Here is how it works. When a new employee is hired, all you need to do is create a user account in AD, whereas Adaxes will then automatically do everything else. It can move the account to a correct OU, add it to groups, create and configure an Exchange mailbox, activate a Microsoft 365 account and assign licenses, send a welcome email to the user, notify the manager about the new arrival, execute a PowerShell script, etc. Adaxes can also be configured to take context into account. It means that onboarding procedures can vary depending on new user's job title, department, office or any other parameter, so that every account gets configured according to the exact needs of the user they are created for.
The way such a scenario can be implemented with Adaxes is by using automated workflows called Business Rules. They allow executing sets of various operations before or after certain events in AD. So, to configure Adaxes to automatically provision new users, you need to set up a Business Rule that contains all the onboarding business logic, i.e. all the actions that must be executed and the conditions they must follow. The rule then needs to be triggered every time a new user is created in Active Directory. Once it's done, you're good to go.
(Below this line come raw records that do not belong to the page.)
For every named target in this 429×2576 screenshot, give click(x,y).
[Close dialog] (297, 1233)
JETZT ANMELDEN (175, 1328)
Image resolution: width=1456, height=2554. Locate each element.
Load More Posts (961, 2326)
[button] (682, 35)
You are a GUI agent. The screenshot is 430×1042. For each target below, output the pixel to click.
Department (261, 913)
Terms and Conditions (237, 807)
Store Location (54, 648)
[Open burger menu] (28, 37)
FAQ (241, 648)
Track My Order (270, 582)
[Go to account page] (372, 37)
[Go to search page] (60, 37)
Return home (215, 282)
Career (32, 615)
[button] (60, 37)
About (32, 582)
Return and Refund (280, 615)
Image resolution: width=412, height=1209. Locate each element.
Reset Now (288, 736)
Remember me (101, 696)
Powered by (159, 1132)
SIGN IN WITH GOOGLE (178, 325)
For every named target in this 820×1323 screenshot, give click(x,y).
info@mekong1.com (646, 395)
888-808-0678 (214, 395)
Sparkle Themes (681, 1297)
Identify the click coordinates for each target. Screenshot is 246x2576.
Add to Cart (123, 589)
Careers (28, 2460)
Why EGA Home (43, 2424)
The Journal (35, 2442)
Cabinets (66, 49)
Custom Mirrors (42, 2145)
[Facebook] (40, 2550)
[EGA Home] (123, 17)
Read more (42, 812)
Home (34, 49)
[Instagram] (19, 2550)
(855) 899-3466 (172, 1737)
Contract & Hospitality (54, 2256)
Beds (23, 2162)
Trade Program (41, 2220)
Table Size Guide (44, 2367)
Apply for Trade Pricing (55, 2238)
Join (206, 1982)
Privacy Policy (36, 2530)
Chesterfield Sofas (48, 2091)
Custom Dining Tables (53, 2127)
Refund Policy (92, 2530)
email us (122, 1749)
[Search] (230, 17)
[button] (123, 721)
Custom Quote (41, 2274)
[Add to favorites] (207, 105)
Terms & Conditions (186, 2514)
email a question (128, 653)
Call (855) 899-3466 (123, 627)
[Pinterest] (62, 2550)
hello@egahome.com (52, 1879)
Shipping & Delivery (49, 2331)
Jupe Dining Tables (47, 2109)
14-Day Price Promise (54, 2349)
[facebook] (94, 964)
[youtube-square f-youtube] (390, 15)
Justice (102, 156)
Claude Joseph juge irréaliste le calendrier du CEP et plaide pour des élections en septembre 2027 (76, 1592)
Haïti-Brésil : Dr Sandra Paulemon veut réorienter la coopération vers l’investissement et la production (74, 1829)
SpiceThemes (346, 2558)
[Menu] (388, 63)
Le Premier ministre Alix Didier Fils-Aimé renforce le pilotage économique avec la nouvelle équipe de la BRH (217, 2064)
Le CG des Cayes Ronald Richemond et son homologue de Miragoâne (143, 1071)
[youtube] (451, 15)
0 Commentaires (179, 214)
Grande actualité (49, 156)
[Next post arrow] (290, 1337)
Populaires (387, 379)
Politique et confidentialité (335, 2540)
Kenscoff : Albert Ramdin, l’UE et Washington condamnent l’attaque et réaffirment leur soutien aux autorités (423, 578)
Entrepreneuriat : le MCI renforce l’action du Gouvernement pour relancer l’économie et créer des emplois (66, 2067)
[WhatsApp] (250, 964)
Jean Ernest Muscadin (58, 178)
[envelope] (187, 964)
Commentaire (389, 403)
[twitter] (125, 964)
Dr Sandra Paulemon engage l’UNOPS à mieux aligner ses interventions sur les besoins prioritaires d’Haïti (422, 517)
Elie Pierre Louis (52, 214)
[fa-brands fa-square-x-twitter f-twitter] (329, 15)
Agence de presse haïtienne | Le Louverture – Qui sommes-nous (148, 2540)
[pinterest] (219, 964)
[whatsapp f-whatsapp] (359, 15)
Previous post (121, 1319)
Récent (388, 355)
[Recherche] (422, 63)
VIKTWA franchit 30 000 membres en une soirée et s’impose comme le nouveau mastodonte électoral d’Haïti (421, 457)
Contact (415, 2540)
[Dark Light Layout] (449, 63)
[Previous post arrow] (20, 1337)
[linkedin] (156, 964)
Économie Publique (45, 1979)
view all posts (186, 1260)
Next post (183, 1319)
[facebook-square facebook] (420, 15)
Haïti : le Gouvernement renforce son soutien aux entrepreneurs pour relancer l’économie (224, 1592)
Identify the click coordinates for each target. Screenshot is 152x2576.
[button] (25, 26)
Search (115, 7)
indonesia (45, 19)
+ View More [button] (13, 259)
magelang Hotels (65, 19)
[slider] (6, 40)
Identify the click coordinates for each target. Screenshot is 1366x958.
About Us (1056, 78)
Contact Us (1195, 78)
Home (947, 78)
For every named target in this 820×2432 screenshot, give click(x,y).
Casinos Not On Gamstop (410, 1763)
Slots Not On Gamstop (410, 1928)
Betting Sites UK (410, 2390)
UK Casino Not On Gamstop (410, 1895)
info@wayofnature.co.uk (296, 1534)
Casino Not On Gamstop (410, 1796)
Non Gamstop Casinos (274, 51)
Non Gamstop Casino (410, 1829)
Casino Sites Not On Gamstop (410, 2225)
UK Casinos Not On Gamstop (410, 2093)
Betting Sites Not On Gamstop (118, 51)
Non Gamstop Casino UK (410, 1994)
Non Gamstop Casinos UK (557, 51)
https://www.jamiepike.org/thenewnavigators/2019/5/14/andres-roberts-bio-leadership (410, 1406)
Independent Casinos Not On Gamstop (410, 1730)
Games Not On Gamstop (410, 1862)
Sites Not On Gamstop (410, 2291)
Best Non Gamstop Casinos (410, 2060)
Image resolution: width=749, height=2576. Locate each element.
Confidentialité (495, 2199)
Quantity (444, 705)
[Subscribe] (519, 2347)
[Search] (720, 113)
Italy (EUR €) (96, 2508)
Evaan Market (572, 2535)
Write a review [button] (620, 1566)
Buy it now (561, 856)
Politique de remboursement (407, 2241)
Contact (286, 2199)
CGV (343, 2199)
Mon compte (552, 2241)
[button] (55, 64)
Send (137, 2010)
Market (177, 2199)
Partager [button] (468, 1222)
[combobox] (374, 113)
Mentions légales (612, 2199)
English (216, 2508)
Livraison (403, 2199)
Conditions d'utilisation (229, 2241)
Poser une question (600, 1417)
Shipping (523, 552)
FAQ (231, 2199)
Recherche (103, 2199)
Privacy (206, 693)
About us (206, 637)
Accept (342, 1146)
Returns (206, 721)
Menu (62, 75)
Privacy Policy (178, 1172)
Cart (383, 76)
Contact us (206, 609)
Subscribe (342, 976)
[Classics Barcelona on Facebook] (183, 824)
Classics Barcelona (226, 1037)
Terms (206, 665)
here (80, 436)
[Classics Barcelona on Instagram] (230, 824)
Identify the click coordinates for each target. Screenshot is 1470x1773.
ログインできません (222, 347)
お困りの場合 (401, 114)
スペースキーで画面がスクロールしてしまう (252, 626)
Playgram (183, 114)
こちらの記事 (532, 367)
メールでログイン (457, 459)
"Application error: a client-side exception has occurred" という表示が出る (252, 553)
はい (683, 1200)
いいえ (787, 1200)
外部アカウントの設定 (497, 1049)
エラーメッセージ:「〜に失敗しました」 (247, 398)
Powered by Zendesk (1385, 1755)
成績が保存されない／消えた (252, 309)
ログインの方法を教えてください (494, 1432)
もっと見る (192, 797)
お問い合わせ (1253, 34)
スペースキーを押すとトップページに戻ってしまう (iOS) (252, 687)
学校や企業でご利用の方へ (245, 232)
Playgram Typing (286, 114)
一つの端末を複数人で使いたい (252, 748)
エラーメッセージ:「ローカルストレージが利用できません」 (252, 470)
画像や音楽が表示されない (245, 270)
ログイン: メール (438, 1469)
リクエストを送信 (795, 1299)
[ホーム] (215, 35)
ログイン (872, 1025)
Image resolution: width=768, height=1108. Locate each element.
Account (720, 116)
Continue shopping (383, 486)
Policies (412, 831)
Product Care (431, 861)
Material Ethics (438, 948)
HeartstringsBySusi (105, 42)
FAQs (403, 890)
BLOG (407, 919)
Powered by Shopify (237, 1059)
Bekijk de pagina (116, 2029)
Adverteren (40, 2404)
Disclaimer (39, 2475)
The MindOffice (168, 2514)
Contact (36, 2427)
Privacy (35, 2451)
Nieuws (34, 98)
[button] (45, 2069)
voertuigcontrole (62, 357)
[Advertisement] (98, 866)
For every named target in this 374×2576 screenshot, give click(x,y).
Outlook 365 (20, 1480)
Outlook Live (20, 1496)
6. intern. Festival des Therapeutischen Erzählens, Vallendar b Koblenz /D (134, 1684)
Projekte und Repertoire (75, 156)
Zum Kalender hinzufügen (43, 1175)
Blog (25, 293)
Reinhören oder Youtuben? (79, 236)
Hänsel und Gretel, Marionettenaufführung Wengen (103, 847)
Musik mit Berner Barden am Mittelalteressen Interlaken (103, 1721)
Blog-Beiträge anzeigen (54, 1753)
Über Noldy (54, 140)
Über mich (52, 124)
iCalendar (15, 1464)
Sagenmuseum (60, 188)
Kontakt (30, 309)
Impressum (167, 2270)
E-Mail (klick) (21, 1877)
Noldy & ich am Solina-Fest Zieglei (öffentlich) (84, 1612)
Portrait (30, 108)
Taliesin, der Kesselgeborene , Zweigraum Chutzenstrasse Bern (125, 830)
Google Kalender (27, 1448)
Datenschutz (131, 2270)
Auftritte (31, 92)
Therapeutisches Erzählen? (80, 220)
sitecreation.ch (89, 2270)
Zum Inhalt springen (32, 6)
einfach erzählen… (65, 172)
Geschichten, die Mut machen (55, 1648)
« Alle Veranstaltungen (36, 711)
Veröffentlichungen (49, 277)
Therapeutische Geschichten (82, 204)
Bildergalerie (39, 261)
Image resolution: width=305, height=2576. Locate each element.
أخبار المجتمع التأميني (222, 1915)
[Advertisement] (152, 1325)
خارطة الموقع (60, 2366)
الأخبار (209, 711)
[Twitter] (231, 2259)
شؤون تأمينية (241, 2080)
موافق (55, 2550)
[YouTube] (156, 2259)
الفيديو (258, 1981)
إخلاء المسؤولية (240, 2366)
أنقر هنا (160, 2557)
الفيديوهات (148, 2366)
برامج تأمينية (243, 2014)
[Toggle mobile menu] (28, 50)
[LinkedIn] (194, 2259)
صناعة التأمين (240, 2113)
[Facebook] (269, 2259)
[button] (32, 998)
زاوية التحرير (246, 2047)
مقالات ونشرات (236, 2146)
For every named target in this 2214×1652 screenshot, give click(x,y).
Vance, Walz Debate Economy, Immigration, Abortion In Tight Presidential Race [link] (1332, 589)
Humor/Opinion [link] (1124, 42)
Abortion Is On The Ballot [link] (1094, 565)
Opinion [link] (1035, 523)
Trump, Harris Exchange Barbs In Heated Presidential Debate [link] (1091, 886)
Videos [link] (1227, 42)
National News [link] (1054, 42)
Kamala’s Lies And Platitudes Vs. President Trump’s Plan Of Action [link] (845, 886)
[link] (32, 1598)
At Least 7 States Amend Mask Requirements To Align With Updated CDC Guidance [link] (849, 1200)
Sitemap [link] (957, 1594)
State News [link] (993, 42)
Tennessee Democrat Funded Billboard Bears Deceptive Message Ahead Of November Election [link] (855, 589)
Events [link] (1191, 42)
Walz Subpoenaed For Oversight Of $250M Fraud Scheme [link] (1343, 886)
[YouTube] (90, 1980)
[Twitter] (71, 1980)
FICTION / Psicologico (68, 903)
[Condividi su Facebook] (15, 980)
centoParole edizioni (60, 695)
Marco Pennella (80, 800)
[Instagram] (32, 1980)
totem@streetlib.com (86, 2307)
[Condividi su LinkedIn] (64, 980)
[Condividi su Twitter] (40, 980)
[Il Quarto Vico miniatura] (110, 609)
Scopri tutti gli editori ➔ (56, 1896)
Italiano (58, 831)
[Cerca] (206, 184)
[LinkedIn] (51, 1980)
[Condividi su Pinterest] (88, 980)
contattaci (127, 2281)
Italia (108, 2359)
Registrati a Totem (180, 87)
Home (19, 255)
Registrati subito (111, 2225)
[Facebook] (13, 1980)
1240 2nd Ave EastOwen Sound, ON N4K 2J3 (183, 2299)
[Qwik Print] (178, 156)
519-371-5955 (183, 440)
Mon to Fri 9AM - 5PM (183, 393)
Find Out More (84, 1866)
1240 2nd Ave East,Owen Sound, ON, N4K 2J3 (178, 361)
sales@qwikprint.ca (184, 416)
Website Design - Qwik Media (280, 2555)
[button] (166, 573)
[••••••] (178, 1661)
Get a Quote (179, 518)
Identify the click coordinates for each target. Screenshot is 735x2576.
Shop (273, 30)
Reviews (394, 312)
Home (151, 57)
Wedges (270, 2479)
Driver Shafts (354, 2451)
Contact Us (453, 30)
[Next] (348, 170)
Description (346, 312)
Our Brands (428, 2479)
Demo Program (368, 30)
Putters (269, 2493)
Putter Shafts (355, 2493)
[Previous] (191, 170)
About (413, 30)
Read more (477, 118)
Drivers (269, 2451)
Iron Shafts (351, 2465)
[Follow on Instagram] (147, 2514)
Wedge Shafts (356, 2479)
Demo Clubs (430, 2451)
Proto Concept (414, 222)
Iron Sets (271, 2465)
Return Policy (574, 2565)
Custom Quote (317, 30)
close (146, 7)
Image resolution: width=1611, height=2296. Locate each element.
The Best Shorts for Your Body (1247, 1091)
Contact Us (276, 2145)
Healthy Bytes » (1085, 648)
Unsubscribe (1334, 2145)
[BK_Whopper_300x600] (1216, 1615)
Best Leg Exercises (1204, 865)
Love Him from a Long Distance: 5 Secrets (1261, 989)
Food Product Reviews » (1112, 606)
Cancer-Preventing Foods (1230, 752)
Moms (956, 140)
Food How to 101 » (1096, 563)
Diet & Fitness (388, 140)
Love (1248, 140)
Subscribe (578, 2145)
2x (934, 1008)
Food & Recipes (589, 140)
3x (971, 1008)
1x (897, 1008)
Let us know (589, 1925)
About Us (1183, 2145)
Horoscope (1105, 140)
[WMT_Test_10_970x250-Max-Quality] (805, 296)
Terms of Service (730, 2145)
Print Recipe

When user provisioning is automated, the process becomes so simple that it no longer requires advanced IT skills or elevated permissions to operate. This means that it can be safely delegated to non-technical users like, for example, HR managers. So, instead of submitting requests to IT every time an account needs to be set up for a new hire, with Adaxes they can do everything by themselves.
When delegating such tasks to users who might lack technical skills, it's important to provide them with tools that are as intuitive and user-friendly as possible. With Adaxes it is achieved with the help of the Web Interface. It is fully customizable, allowing you to give out a simple and clean UI that leaves no room for any mistakes. You can configure the Web Interface in such a way that all that needs to be done to create a new AD account is filling in a simple form with the new user's info and clicking the Finish button. After that Adaxes jumps into the game and fully provisions the new account according to the rules you defined.
If you need to have more control when delegating user creation, Adaxes allows you to add an approval step to the procedure. For example, if you've given the provisioning process to HR staff, instead of creating a new account straight after they fill in the form, the operation can be first sent for approval. The new user will then only be created after it's reviewed and approved e.g. by a member of IT staff or the new user's manager.
Same automation approach can be applied when creating new Active Directory accounts in bulk. For example, Adaxes can automatically import new users from a CSV file, which can be generated by your HR system on a periodic basis. Once new users are imported to AD, same automation rules will be triggered, so that every account will be properly provisioned.
Approvals can also be used here. For example, when automatically importing users in bulk, Adaxes can first submit them to be reviewed by the IT staff and then create and provision only those accounts that have been approved. This way administrators stay in charge of the process, but all they need to do is check the users that are already pending to be created and approve them with just several clicks.
With the help of rule-based automation Adaxes can also simplify other aspects of user lifecycle management, such as promotions, switching departments, going on vacations and sick leaves, etc. Finally, when the times comes for the user to leave your organization, termination of their accounts can also be automated, effectively doing provisioning in reverse.
By automating user provisioning as well other parts of user lifecycle management, you can make the overall process much faster and significantly more reliable. You can also take administrators out of the loop at points where they shouldn't be present and delegate tasks like user creation outside the IT department. As a result, onboarding, offboarding and managing user accounts can become much simpler and allow everyone to focus on their jobs, rather than the maintenance of technical means behind them.